#### Exercise
Rewrite the material that follows, replacing "computer-use agent" with "screen-control agent" wherever it occurs and leaving everything else unchanged.

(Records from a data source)
↓↓↓

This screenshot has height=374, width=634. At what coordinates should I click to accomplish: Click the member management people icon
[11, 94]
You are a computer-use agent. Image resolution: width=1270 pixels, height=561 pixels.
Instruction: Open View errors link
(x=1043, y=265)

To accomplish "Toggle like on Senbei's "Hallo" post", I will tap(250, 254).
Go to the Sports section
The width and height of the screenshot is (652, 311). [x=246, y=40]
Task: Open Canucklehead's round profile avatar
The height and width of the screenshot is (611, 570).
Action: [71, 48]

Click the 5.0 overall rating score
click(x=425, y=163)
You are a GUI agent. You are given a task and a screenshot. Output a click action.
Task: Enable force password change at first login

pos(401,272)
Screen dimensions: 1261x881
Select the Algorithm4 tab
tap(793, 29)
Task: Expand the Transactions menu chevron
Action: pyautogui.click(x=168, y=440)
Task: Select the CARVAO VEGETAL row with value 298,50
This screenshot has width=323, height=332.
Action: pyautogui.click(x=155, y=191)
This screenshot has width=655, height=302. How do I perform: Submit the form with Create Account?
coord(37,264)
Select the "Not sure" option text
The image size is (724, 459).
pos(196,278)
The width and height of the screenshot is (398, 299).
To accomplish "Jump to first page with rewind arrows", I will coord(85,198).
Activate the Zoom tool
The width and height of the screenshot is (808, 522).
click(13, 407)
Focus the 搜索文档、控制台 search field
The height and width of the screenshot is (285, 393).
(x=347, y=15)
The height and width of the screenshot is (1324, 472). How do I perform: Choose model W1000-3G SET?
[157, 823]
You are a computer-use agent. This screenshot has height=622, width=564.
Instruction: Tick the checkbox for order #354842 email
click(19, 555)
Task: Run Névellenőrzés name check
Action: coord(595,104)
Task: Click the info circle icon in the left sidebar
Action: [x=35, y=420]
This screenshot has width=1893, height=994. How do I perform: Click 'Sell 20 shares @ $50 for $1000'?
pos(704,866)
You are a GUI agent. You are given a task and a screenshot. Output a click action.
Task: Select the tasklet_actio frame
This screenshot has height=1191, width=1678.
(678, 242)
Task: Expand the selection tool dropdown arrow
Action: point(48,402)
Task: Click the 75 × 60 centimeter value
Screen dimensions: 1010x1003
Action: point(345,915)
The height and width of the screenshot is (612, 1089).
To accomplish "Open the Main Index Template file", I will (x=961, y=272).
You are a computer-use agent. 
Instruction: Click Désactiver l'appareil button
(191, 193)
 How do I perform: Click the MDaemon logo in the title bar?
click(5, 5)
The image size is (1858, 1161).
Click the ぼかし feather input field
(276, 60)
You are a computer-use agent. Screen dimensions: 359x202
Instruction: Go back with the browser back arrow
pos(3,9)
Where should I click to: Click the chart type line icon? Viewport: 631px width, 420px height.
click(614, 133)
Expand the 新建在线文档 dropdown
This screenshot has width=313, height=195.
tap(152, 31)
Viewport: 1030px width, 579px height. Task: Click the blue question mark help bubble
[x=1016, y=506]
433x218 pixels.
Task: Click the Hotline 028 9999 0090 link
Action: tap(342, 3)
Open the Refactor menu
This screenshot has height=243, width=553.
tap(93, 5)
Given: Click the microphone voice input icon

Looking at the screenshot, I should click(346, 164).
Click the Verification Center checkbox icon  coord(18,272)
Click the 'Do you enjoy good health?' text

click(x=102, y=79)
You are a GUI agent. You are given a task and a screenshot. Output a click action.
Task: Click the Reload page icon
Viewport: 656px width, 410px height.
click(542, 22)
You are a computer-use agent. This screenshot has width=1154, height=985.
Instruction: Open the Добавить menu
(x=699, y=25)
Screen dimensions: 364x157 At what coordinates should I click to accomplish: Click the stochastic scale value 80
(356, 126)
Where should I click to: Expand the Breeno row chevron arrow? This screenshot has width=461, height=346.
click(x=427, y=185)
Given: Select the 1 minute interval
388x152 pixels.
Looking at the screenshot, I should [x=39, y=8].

↑↑↑

#### Solution for this task
This screenshot has height=374, width=634. At what coordinates should I click to accomplish: Click the member management people icon
[11, 94]
You are a screen-control agent. Image resolution: width=1270 pixels, height=561 pixels.
Instruction: Open View errors link
(x=1043, y=265)

To accomplish "Toggle like on Senbei's "Hallo" post", I will tap(250, 254).
Go to the Sports section
The width and height of the screenshot is (652, 311). [x=246, y=40]
Task: Open Canucklehead's round profile avatar
The height and width of the screenshot is (611, 570).
Action: [71, 48]

Click the 5.0 overall rating score
click(x=425, y=163)
You are a GUI agent. You are given a task and a screenshot. Output a click action.
Task: Enable force password change at first login

pos(401,272)
Screen dimensions: 1261x881
Select the Algorithm4 tab
tap(793, 29)
Task: Expand the Transactions menu chevron
Action: pyautogui.click(x=168, y=440)
Task: Select the CARVAO VEGETAL row with value 298,50
This screenshot has width=323, height=332.
Action: pyautogui.click(x=155, y=191)
This screenshot has width=655, height=302. How do I perform: Submit the form with Create Account?
coord(37,264)
Select the "Not sure" option text
The image size is (724, 459).
pos(196,278)
The width and height of the screenshot is (398, 299).
To accomplish "Jump to first page with rewind arrows", I will coord(85,198).
Activate the Zoom tool
The width and height of the screenshot is (808, 522).
click(13, 407)
Focus the 搜索文档、控制台 search field
The height and width of the screenshot is (285, 393).
(x=347, y=15)
The height and width of the screenshot is (1324, 472). How do I perform: Choose model W1000-3G SET?
[157, 823]
You are a screen-control agent. This screenshot has height=622, width=564.
Instruction: Tick the checkbox for order #354842 email
click(19, 555)
Task: Run Névellenőrzés name check
Action: coord(595,104)
Task: Click the info circle icon in the left sidebar
Action: [x=35, y=420]
This screenshot has width=1893, height=994. How do I perform: Click 'Sell 20 shares @ $50 for $1000'?
pos(704,866)
You are a GUI agent. You are given a task and a screenshot. Output a click action.
Task: Select the tasklet_actio frame
This screenshot has height=1191, width=1678.
(678, 242)
Task: Expand the selection tool dropdown arrow
Action: point(48,402)
Task: Click the 75 × 60 centimeter value
Screen dimensions: 1010x1003
Action: point(345,915)
The height and width of the screenshot is (612, 1089).
To accomplish "Open the Main Index Template file", I will (x=961, y=272).
You are a screen-control agent. 
Instruction: Click Désactiver l'appareil button
(191, 193)
 How do I perform: Click the MDaemon logo in the title bar?
click(5, 5)
The image size is (1858, 1161).
Click the ぼかし feather input field
(276, 60)
You are a screen-control agent. Screen dimensions: 359x202
Instruction: Go back with the browser back arrow
pos(3,9)
Where should I click to: Click the chart type line icon? Viewport: 631px width, 420px height.
click(614, 133)
Expand the 新建在线文档 dropdown
This screenshot has width=313, height=195.
tap(152, 31)
Viewport: 1030px width, 579px height. Task: Click the blue question mark help bubble
[x=1016, y=506]
433x218 pixels.
Task: Click the Hotline 028 9999 0090 link
Action: tap(342, 3)
Open the Refactor menu
This screenshot has height=243, width=553.
tap(93, 5)
Given: Click the microphone voice input icon

Looking at the screenshot, I should click(346, 164).
Click the Verification Center checkbox icon  coord(18,272)
Click the 'Do you enjoy good health?' text

click(x=102, y=79)
You are a GUI agent. You are given a task and a screenshot. Output a click action.
Task: Click the Reload page icon
Viewport: 656px width, 410px height.
click(542, 22)
You are a screen-control agent. This screenshot has width=1154, height=985.
Instruction: Open the Добавить menu
(x=699, y=25)
Screen dimensions: 364x157 At what coordinates should I click to accomplish: Click the stochastic scale value 80
(356, 126)
Where should I click to: Expand the Breeno row chevron arrow? This screenshot has width=461, height=346.
click(x=427, y=185)
Given: Select the 1 minute interval
388x152 pixels.
Looking at the screenshot, I should [x=39, y=8].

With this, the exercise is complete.